* **PAGE**:
%%
As a result of operating performance, the Company did not meet the existing minimum fixed charge coverage ratio covenant in the Third Amended and Restated Credit Agreement (the “Revolving Credit Facility”) as of September 30, 2008. As of October 31, 2008, the Company had no borrowing against the facility and $100.2 million in letters of credit outstanding thereunder. On November 7, 2008, the financial institutions participating in the Revolving Credit Facility waived compliance with the covenant condition. In consideration of this waiver, the Company and the participating financial institutions have amended the Revolving Credit Facility to:
    temporarily cash-collateralize letters of credit and bank guarantees;
 
    temporarily waive compliance with certain financial covenants;
 
    temporarily prohibit share repurchases; and
 
    temporarily maintain unencumbered liquidity of $100 million.
%%
Return, without alteration, the stretch of the credit facility passage above from "temporarily waive compliance" through "liquidity of $100 million.".

* **SUPPLIED DATA**:
%%
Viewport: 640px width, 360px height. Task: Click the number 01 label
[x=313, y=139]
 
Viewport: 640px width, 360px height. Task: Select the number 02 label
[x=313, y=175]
%%
* **RESPONSE TO THE EXERCISE**:
temporarily waive compliance with certain financial covenants;
 
    temporarily prohibit share repurchases; and
 
    temporarily maintain unencumbered liquidity of $100 million.